Para las budivinas, por compartir el paraíso de la amistad


Mientras escribo este texto observo extasiada las copas de unos árboles generosos, que nos arropan con su sombra. Su verdor me conmueve. Desde este espacio silencioso y bello de una casa donde tengo el privilegio de ser huésped, pienso en aquellos que carecen de techo, en las multitudes errantes que huyen de su país para salvar el pellejo. Pienso también en el prodigio de la naturaleza que nos sostiene.

¿Cuántas fronteras tendremos qué cruzar para llegar a casa? La película La mirada de Ulises (1995), me regala esta frase. Trata del regreso del protagonista a Grecia, su lugar de origen, y el recorrido que hace a otros países hasta llegar a Sarajevo. El personaje atraviesa los Balcanes, la región que inaugura y cierra la historia europea del siglo XX. Las imágenes hablan de las numerosas guerras allí provocadas, que forzaron a sus habitantes a moverse de lugar para encontrar un espacio que pudiera garantizarles la vida.

Las migraciones han sido un fenómeno profundamente humano. Los primeros pasos por estas tierras americanas fueron dados durante la glaciación, hace miles de años. Muchos otros humanos siguieron llegando. Somos lo que somos por esos desplazamientos que hoy parecen cuestionarse.

La tecnología nos ha permitido tener acceso a otras migraciones, intercambios y conexiones exclusivamente mentales. Sabemos que la globalización ha favorecido la velocidad de los bytes, que recorren y son recibidos en todos los rincones de la Tierra, sin dar cabida a las personas. Si antes era natural entender nuestra historia a partir de los cuerpos en movimiento, esa corporalidad y ese andar hoy se vuelven problemáticos. La violencia, tan arraigada en nuestros países, la violencia primitiva, implacable, ha expulsado la idea de la casa como refugio. Hoy, el terruño se ha convertido en cementerio. Las raíces matan.

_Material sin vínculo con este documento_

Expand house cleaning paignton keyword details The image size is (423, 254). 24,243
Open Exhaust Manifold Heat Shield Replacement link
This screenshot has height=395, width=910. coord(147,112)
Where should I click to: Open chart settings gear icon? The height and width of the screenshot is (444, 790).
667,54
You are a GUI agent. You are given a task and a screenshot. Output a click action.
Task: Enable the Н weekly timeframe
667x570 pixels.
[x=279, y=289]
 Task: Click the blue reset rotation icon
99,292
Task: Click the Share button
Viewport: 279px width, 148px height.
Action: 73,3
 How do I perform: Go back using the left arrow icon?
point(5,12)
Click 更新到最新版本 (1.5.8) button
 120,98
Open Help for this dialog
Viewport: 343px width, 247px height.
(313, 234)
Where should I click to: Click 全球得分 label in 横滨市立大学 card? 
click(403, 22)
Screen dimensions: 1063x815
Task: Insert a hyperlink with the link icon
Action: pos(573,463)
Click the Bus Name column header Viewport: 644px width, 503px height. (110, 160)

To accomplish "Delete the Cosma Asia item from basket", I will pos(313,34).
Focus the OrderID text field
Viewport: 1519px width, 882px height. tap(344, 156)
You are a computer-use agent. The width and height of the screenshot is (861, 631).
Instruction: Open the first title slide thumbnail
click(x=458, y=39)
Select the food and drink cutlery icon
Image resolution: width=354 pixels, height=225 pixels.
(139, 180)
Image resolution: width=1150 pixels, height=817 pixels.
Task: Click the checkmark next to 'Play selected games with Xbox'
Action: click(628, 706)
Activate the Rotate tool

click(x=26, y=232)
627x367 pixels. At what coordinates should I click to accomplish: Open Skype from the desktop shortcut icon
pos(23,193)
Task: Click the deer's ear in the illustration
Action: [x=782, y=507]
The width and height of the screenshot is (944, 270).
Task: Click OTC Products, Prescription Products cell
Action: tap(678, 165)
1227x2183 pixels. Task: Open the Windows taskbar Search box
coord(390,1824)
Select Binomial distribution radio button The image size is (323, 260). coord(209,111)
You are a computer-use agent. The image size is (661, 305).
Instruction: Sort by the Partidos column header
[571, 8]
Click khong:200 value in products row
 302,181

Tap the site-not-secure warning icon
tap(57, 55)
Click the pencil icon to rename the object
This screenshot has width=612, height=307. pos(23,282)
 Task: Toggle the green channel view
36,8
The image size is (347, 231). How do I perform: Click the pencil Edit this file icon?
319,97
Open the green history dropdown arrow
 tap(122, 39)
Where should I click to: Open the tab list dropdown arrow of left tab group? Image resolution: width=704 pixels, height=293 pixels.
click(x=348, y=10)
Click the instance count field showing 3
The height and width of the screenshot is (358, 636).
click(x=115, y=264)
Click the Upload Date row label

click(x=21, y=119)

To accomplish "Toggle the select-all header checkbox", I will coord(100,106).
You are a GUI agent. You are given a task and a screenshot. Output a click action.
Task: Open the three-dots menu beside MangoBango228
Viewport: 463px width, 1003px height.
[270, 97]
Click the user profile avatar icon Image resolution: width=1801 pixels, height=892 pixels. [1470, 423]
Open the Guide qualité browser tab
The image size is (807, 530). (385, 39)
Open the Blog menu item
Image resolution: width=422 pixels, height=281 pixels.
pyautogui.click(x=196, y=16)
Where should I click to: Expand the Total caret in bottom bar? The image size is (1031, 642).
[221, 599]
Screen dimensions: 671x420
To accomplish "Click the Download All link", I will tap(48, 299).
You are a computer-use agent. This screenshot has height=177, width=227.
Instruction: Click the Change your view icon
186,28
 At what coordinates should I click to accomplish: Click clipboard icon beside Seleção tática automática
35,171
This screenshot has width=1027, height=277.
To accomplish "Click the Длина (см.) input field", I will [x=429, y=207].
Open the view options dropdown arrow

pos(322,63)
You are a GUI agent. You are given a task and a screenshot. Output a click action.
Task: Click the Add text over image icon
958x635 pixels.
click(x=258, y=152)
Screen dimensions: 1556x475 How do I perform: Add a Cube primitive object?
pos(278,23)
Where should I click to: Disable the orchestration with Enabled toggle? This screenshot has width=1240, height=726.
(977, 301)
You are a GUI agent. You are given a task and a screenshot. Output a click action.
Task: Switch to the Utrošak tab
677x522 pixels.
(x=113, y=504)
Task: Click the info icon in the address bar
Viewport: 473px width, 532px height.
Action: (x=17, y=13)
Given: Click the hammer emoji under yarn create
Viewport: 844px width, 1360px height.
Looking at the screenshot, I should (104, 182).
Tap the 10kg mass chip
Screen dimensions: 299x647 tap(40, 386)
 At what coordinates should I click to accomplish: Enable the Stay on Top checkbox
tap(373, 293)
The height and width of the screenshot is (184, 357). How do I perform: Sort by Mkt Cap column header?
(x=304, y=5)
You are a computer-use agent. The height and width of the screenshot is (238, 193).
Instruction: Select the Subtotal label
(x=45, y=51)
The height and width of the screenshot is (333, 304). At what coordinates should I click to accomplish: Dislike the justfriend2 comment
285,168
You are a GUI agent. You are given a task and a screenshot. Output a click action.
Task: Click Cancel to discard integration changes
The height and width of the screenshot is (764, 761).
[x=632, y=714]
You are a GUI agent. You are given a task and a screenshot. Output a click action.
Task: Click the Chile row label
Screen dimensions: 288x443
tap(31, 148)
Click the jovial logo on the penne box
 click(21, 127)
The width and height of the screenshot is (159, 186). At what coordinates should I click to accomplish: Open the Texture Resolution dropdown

¿Qué significa estar en casa? Algunos artistas y filósofos han tratado de responder a esta cuestión. El escritor francés Antonin Artaud, en su lucha contra la guerra en Vietnam escribió: “Me separé de mis raíces. Me volví un hombre de palabras”. Otro francés, Paul Virilio, asombrado por la velocidad de los cambios, comprueba que la casa como símbolo del arraigo se ha transformado en otra cosa: “Los sedentarios no son los que se quedan en sus casas, sino los que están conectados. Están en su casa mientras vuelan en un avión o en un cuarto de hotel. Los nómadas son los que no están en casa en ningún lado. Son los sin-casa, los inmigrantes, los que solo se detienen cuando los detienen”.

Trump ha querido hacer de la xenofobia el pilar de su campaña para la reelección, situando la migración como una crisis de seguridad nacional. El famoso muro que desea construir a toda costa pretende detener el “mal”. El gobierno mexicano ha tenido que tomar medidas drásticas con nuestros vecinos del sur, y eso se ha permeado en los estados de la República, que han ejercido un control mayúsculo a los desplazados.

Llevamos unos cuantos años discutiendo sobre el muro de Trump. Perdemos el foco. Me pregunto: ¿Qué hay que salvar?

El diario The New York Times me revela con sus noticias que son otros los muros que necesitan edificarse para proteger a las ciudades costeras de una amenaza real: el descongelamiento de los glaciares, la mayor cantidad de huracanes y la subida de los niveles del mar. Los desastres provocados por el calentamiento de nuestro planeta no son una conspiración. Han llegado para acomodarse sin ningún tipo de miramientos. Leo que, al cabo de tres años de inundaciones bestiales, hay diez ciudades de la Unión Americana que necesitarán en el corto plazo edificar muros que las salven de la destrucción.

Cuánta ironía. Me pregunto por qué tanta equivocación, por qué impera la necesidad de defender la casa chica contra los otros, los invasores, mientras se nos escapa irremediablemente de las manos la casa grande. Esta es la verdadera urgencia.